Provably Efficient Reward Transfer in Reinforcement Learning with Discrete Markov Decision Processes
Kevin Vora, Yu Zhang
TL;DR
The paper addresses reward adaptation in reinforcement learning for discrete MDPs by proposing Q-Manipulation (Q-M), a bounds-based approach that uses a lite-model of environment dynamics and a known combination function f over source rewards to compute upper and lower bounds on the target Q-function $Q_{\mathcal{R}}^*$. Through iterative Bellman-like updates, Q-M prunes suboptimal actions before learning, yielding improved sample efficiency while preserving optimality under proper initialization. An extension, Monotonic Q-Manipulation (M-Q-M), refines bounds to tighten pruning and accelerate convergence; the authors provide contraction-based convergence proofs and optimality guarantees, including cases with linear and noisy reward combinations. Empirically, Q-M and M-Q-M outperform SFQL, SQB, and vanilla Q-Learning across gridworlds and autogenerated MDPs, with pronounced gains when source-target reward functions are reasonably aligned, while nonlinear or highly noisy mappings reduce benefits. The work discusses limitations (e.g., scalability to continuous spaces, safety concerns) and outlines directions for extending the methodology to broader domain shifts and real-world applications.
Abstract
In this paper, we propose a new solution to reward adaptation (RA) in reinforcement learning, where the agent adapts to a target reward function based on one or more existing source behaviors learned a priori under the same domain dynamics but different reward functions.
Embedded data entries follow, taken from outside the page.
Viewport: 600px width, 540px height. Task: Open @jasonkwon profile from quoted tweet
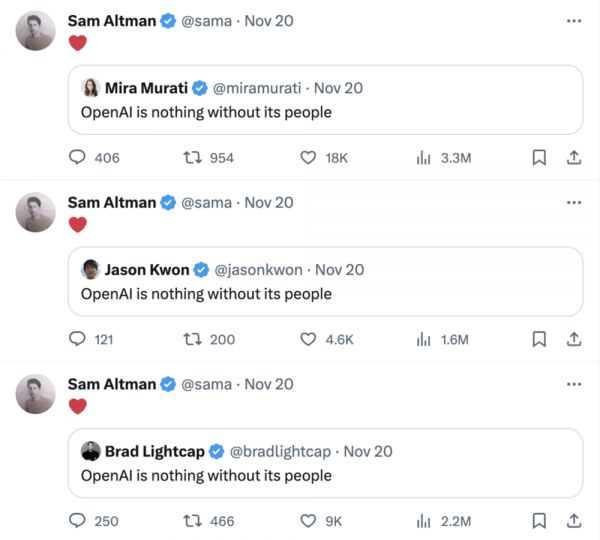pos(260,269)
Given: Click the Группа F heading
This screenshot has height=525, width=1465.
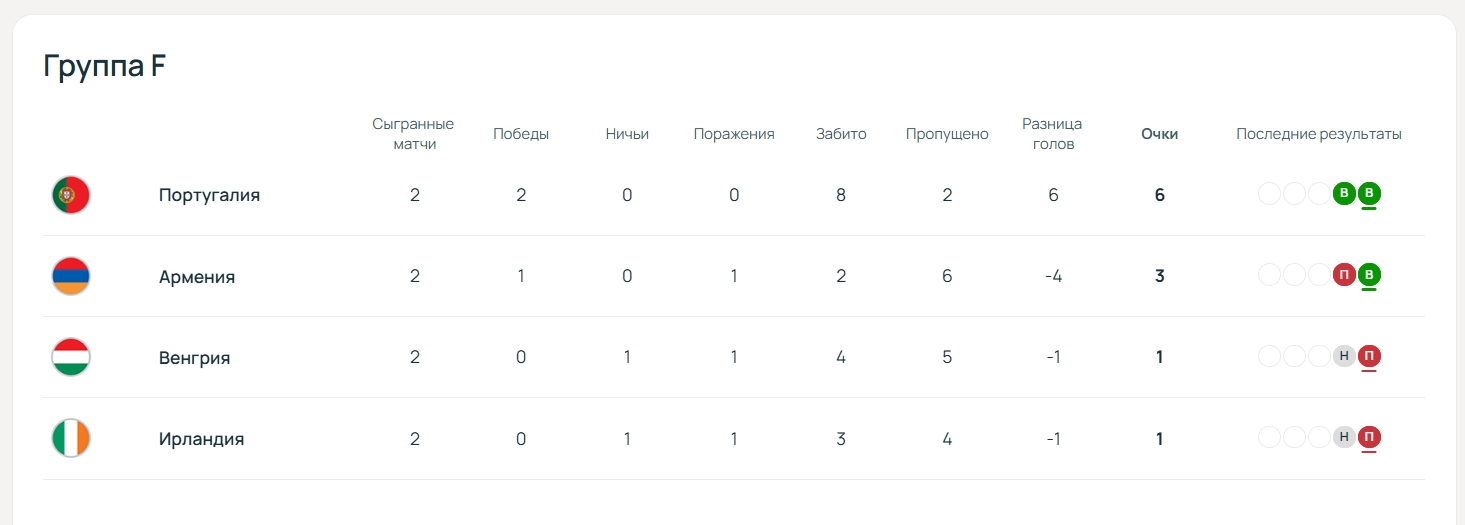Looking at the screenshot, I should point(105,66).
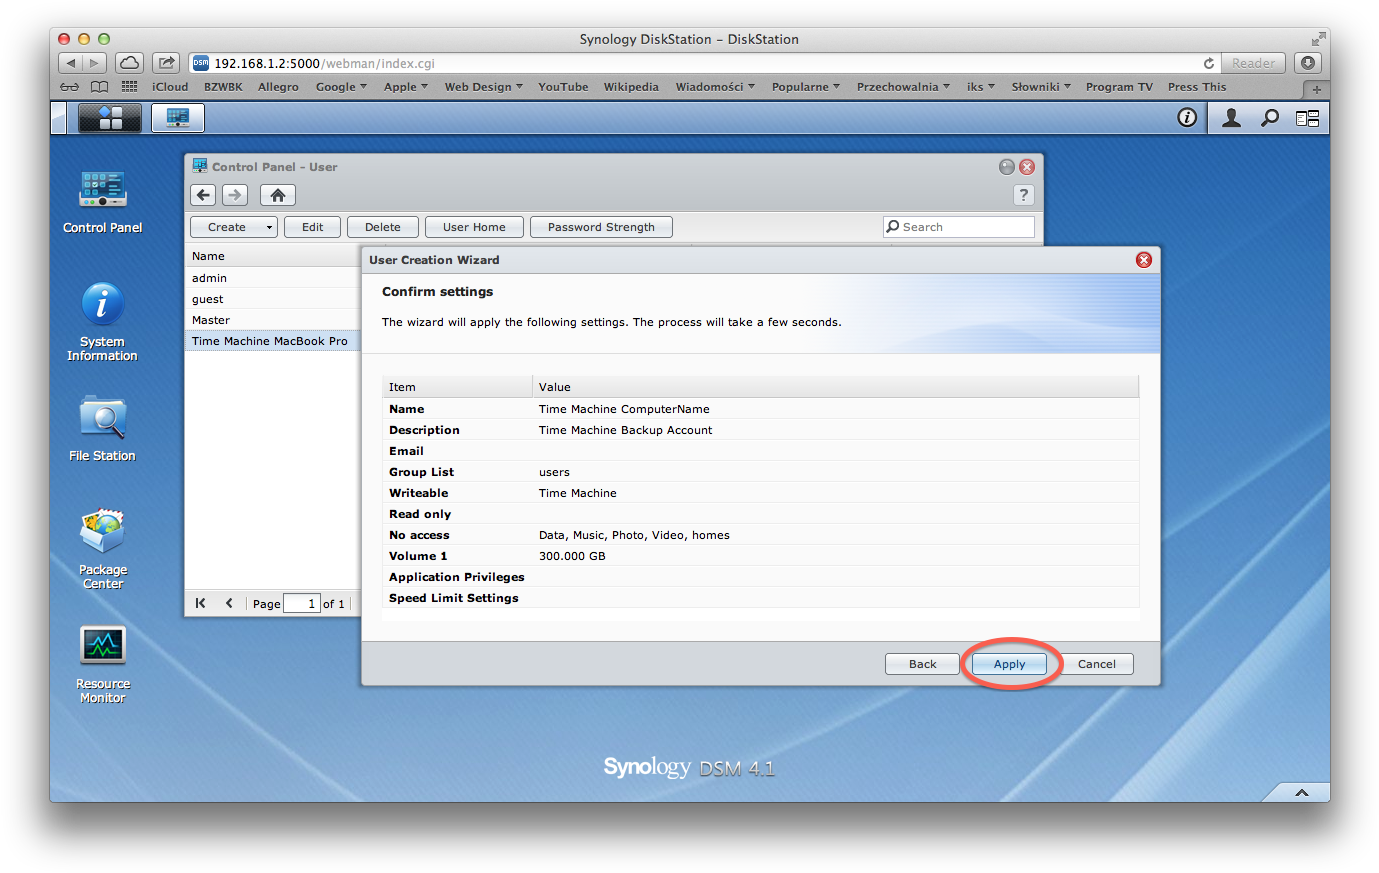
Task: Cancel the User Creation Wizard
Action: [1096, 664]
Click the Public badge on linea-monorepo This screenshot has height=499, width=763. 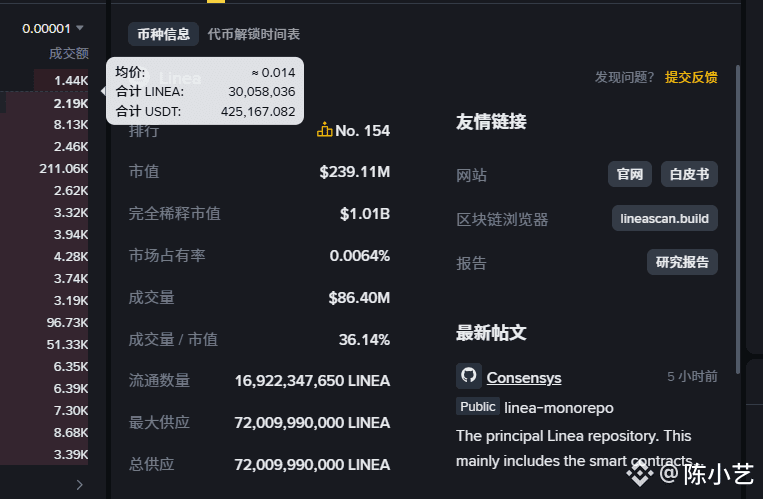pos(478,407)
While learning the target behavior from scratch is possible, it is often inefficient given the available source behaviors. Our work introduces a new approach to RA through the manipulation of Q-functions. Assuming the target reward function is a known function of the source reward functions, we compute bounds on the Q-function and present an iterative process (akin to value iteration) to tighten these bounds. Such bounds enable action pruning in the target domain before learning even starts. We refer to this method as "Q-Manipulation" (Q-M). The iteration process assumes access to a lite-model, which is easy to provide or learn. We formally prove that Q-M, under discrete domains, does not affect the optimality of the returned policy and show that it is provably efficient in terms of sample complexity in a probabilistic sense. Q-M is evaluated in a variety of synthetic and simulation domains to demonstrate its effectiveness, generalizability, and practicality.